Last week’s summer suit proved difficult for many of you. You wanted it to be one thing or another, and struggled with the transitional silhouette, neither Edwardian pigeon-breast, nor Empire-Revival, nor later-teens tailoring. Or you struggled with the colour – too neutral, too drab, too boring. Or you struggled with the embroidery – too drooping, too unflattering on a large busted woman (so unfair! Not all dresses can be made for large-busted women! There has to be something for us flatties to wear!).
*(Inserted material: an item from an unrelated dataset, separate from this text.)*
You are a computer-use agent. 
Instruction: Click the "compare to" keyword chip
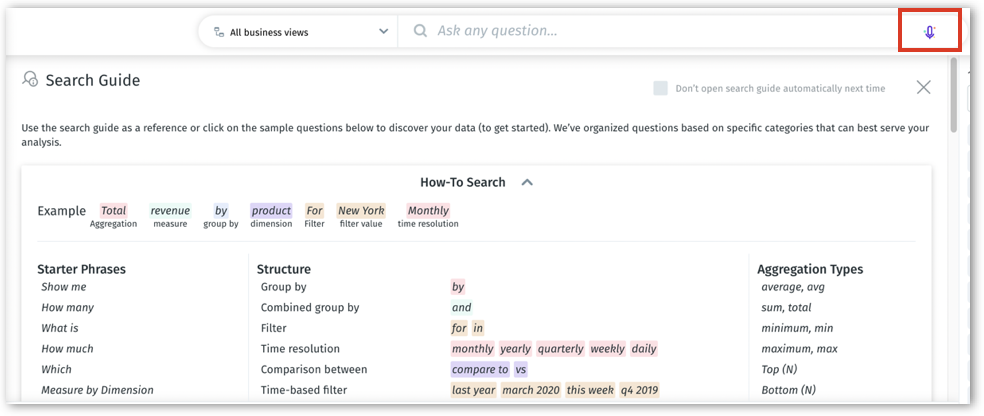(x=480, y=369)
And yet, after listing all the things you didn’t like about it, many of you gave it very high ratings, and it came in 7.4 out of 10. It was an outfit that you liked in spite of yourself.
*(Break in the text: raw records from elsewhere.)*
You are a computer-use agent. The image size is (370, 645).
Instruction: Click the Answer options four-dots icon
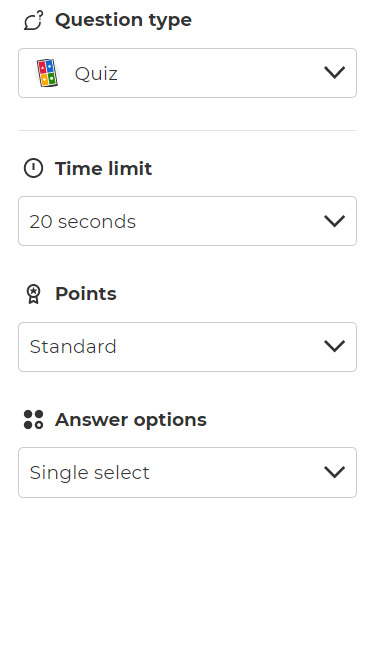[33, 420]
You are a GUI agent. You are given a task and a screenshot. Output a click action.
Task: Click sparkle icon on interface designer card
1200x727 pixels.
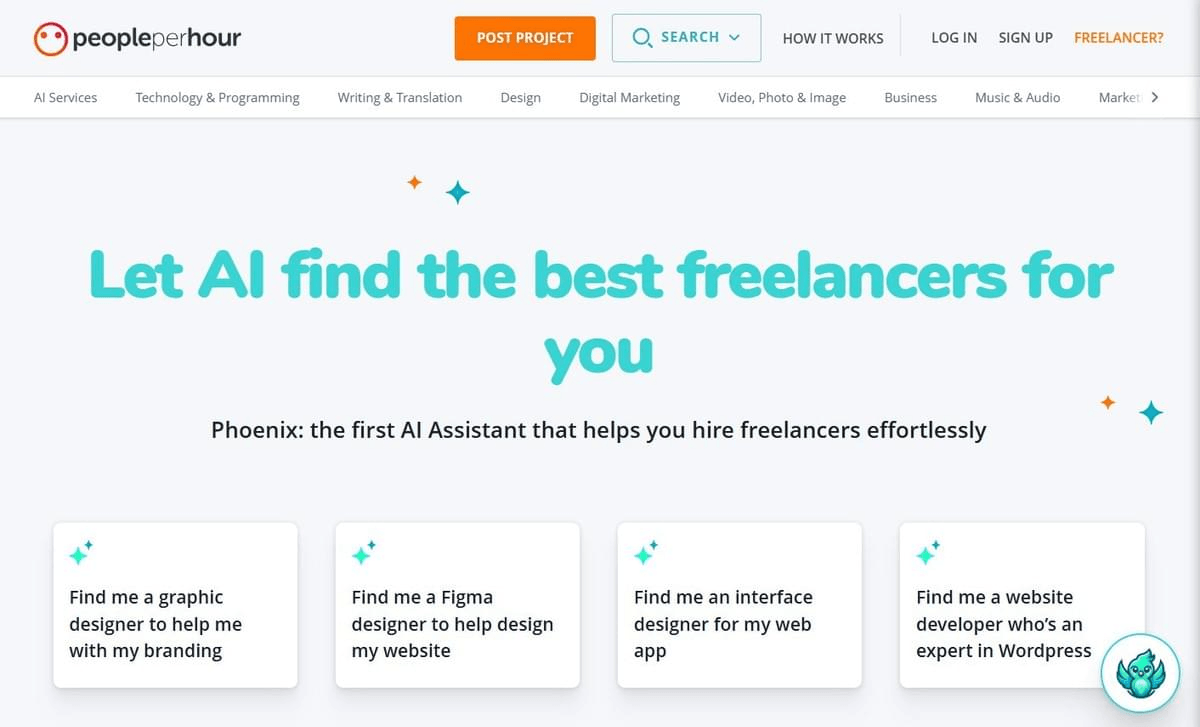(646, 552)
I had an incredibly difficult time picking something for this week’s ‘Rate the Dress’. My last few picks haven’t been very popular, so I didn’t want to pick something too obviously problematic, but at the same time, there isn’t much fun in showing you one of the historical costuming ‘best-sellers’ that has been recreated half a dozen times, and which everyone already knows and is madly in love with. In my attempts to find the perfect item I ended up with 14 different tabs open, with options ranging from medieval gowns to 1950s evening frocks.
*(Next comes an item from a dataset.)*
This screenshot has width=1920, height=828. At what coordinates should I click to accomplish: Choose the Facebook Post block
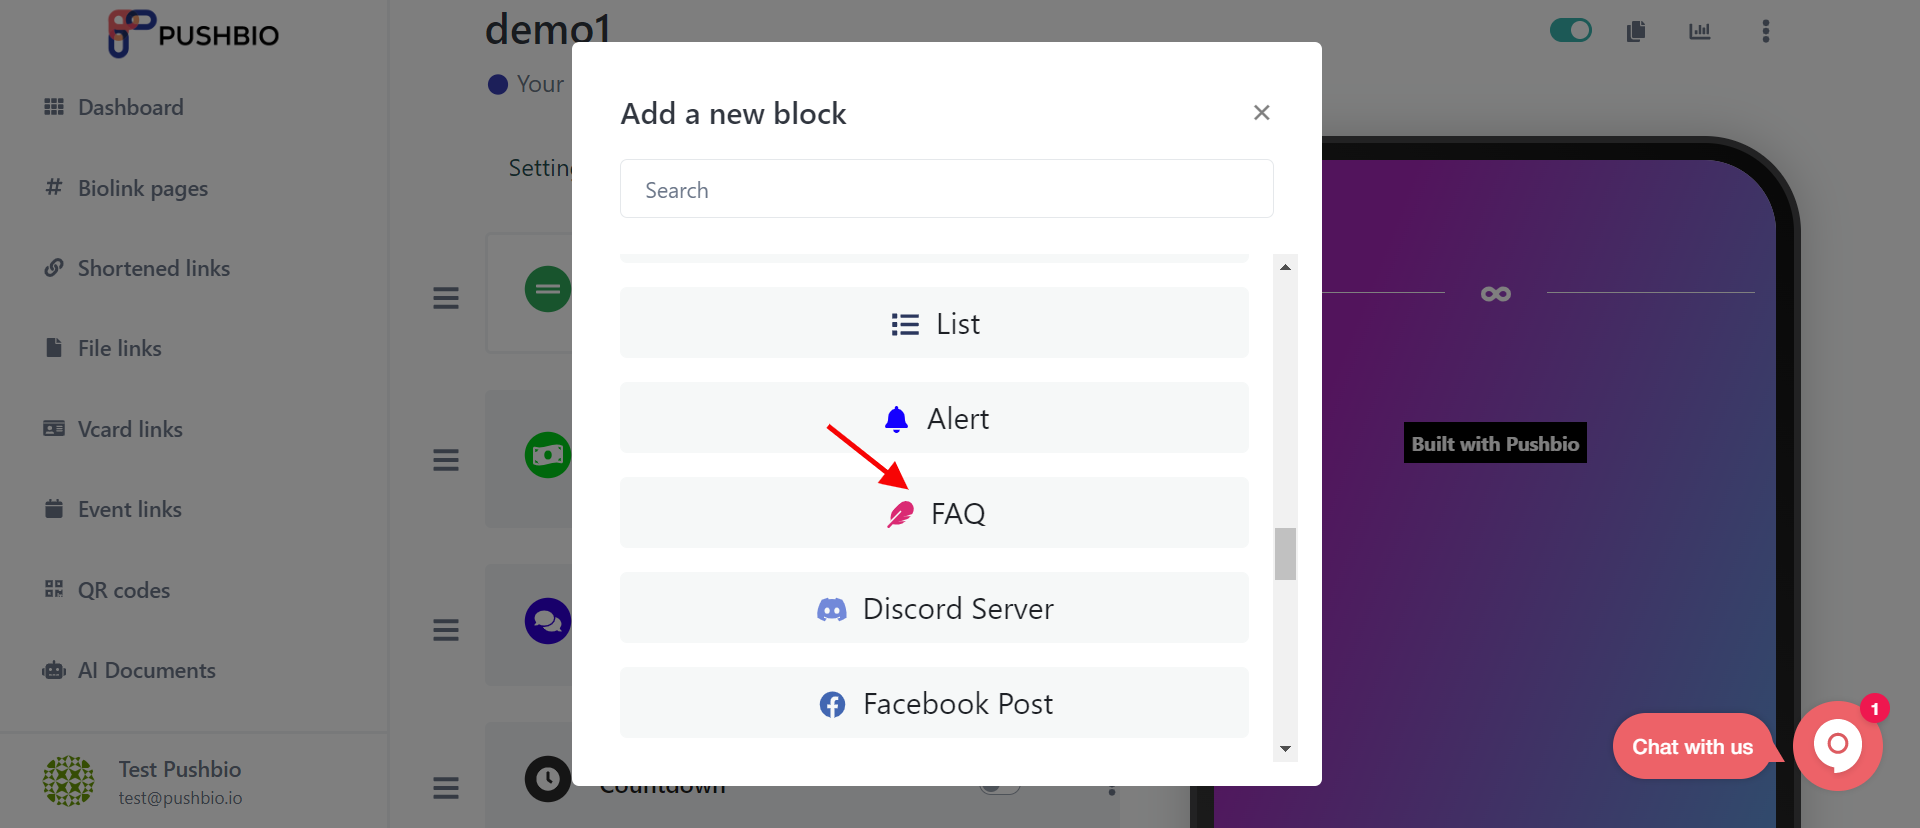click(934, 703)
One of my brilliant ideas for a Rate the Dress was something in Schiaparelli’s famous shocking pink. What could be pinker for the HSF pink fortnight, right? Problem: no one can seem to agree on which shade was shocking pink, and none of the things that I thought were the most likely candidates were very interesting.
But I did find this Schiaparelli dress, and it is pink, and it is fascinating:

Evening dress, Elsa Schiaparelli, ca. 1948, French, silk, Metropolitan Museum of Art, 2009.300.2923

Evening dress, Elsa Schiaparelli, ca. 1948, French, silk, Metropolitan Museum of Art, 2009.300.2923

Evening dress, Elsa Schiaparelli, ca. 1948, French, silk, Metropolitan Museum of Art, 2009.300.2923
In this dress Schiaparelli combines ivory satin and lavender-pink faille into a frock that celebrates the female form and two of Schiaparelli’s biggest design influences: Victorian fashion and Surrealism. The slim silhouette, draping lines and low-bustled back emphasis evoke late 1870s natural-form dresses. The front view, with its curved bottom skirt, give a nod to Schiaparelli’s obsession with lobsters, and the wide stripes hint at the skeleton beneath all the layers of dress and flesh.
The frock is certainly challenging: it’s sweet meets surreal, avant-garde and decadent, all at once. Too much? Or was Schiaparelli up to the challenge?
Rate the Dress on a Scale of 1 to 10.